Peabody coal clean-up protections questioned in Illinois
ST. LOUIS (AP) — A Midwest environmental group is questioning the ability of the country's largest coal producer to guarantee it has enough money for future cleanup of its Illinois mines, and it's threatening to sue the state if regulators don't change their approach.
The Illinois Department of Natural Resources allows St. Louis-based Peabody Energy to pledge it has adequate assets to pay for the estimated $92 million needed to reclaim three southern Illinois mines once there's no coal left to extract, or if the company shuts down.
The Chicago-based Environmental Law and Policy Center says that arrangement, known as self-bonding, puts taxpayers at risk should Peabody go bankrupt. Five other major coal companies have sought bankruptcy protection since 2014, and Peabody's stock price has plummeted amid tighter federal regulations and an industry shift toward natural gas, a cheaper and cleaner alternative.
The company recently announced 75 job cuts at the Wildcat Hills mine in Gallatin County and its Cottage Grove site near Harrisburg. That follows another round of 250 layoffs in June that included the closing of an Evansville, Indiana, regional office and staff reductions at its corporate headquarters.

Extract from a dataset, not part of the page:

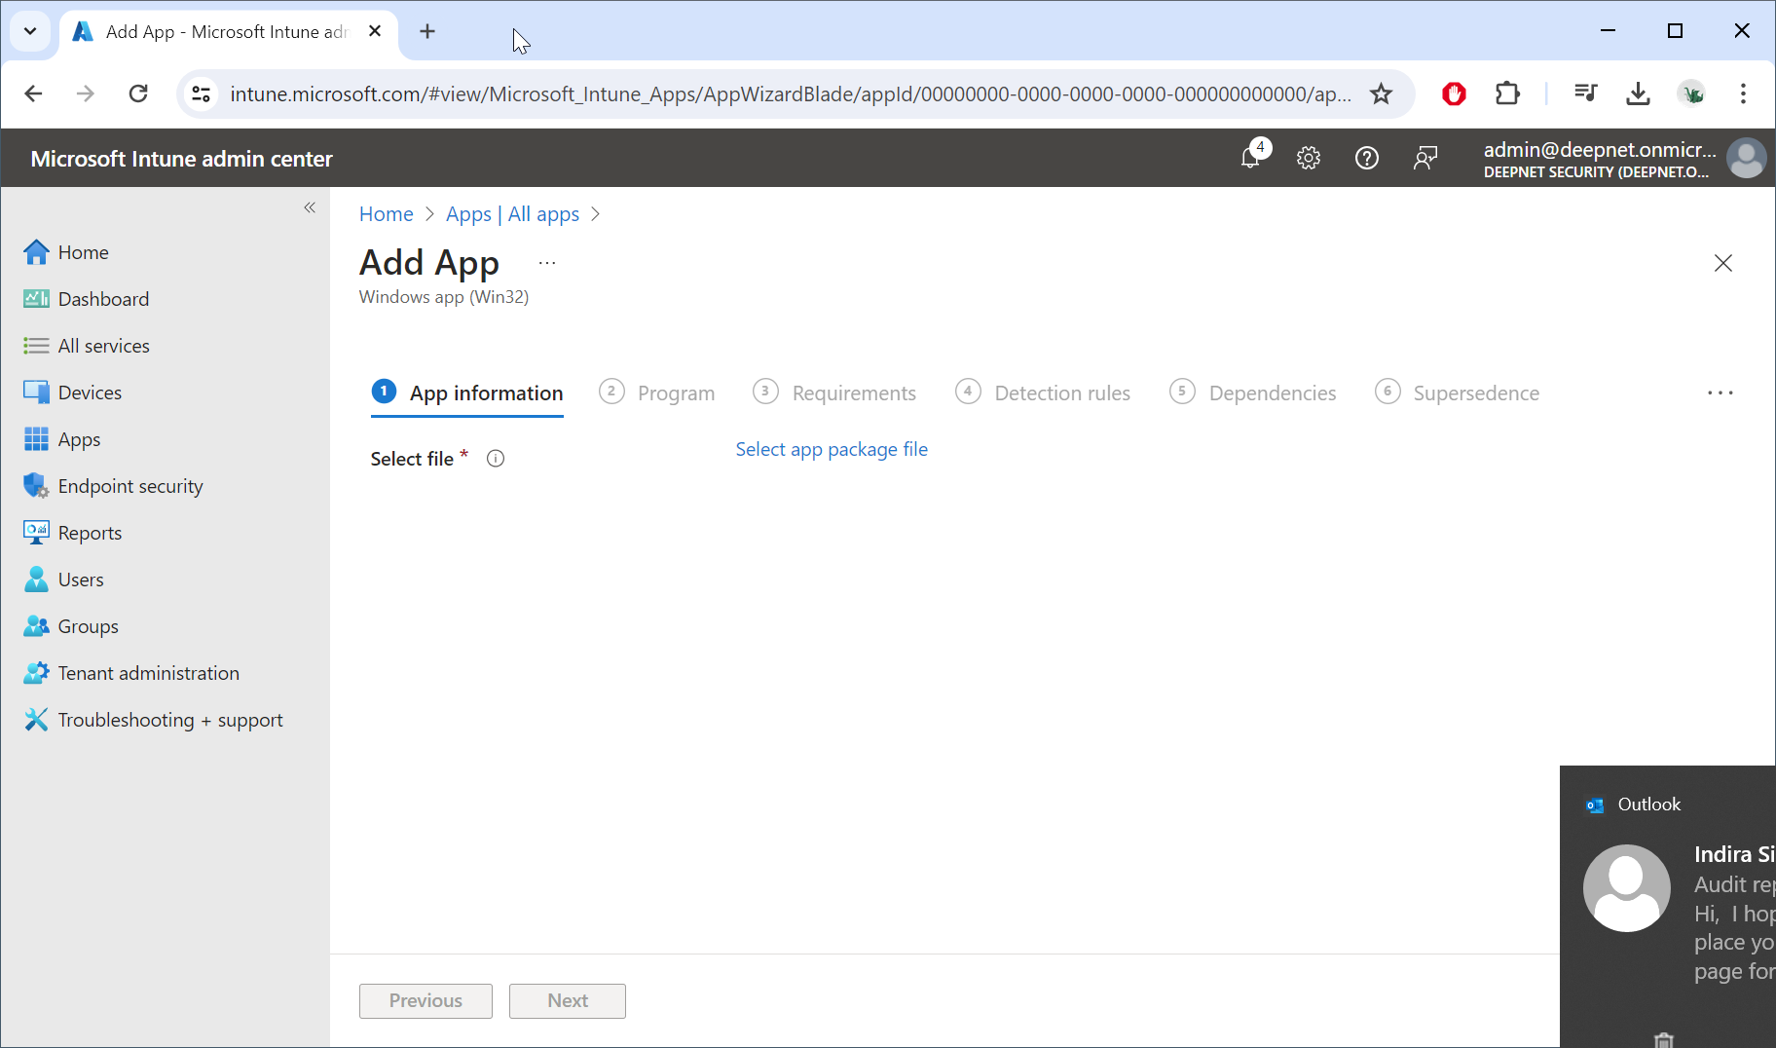Click the Select app package file link
This screenshot has height=1048, width=1776.
click(831, 449)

"Illinois certainly has a large amount of fiscal problems right now," said Howard Learner, the environmental law center's president and executive director, referring to a state budget impasse now in its eighth month. "And Illinois taxpayers don't need to be saddled with about $100 million of mine reclamation costs if (the state) doesn't require Peabody to put up real capital instead of self-bonding."
In a Monday letter to DNR director Wayne Rosenthal and the head of the agency's Mines and Minerals Department, Learner's group asked the state to "exercise its discretion" and require Peabody to purchase surety bonds from private insurers. Learner said in an Associated Press interview that the policy center will consider filing a suit if the state persists with the practice.

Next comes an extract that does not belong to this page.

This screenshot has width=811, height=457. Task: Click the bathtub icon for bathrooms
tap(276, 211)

A DNR spokesman responded that Peabody and its Illinois subsidiaries meets the state's required financial standards to self-bond, a practice the Environmental Law and Policy Center said Peabody has employed since at least 2009. The state reviews such requests annually; Peabody's audited 2015 financial statement is due next month.
Peabody spokeswoman Kelley Wright reiterated that Illinois and other states that allow it to self-bond approved the financing mechanism.
But self-bonding by Alpha Natural Resources, the nation's No. 4 coal producer, may saddle West Virginia and Wyoming with the very sort of big-ticket obligations being targeted in Illinois. After that company declared for bankruptcy in August, the two states only expect to recoup a combined $100 million from self-bonding obligations of more than six times that amount.